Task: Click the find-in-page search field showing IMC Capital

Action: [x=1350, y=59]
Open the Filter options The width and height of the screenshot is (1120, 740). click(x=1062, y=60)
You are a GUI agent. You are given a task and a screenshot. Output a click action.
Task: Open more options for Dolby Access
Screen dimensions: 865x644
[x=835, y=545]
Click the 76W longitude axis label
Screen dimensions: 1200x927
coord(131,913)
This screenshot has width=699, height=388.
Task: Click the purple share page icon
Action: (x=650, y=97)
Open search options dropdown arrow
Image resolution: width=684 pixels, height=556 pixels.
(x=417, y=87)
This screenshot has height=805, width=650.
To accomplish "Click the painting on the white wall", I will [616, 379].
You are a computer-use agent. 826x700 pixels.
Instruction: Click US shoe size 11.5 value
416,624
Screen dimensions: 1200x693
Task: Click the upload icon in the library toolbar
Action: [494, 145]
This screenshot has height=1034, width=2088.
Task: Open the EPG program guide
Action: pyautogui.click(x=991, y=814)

* * * * * * *

Problem requirements >> From the material above, copy each line that includes the word "options".

Written answer >>
Open the Filter options The width and height of the screenshot is (1120, 740). click(x=1062, y=60)
Task: Open more options for Dolby Access
Open search options dropdown arrow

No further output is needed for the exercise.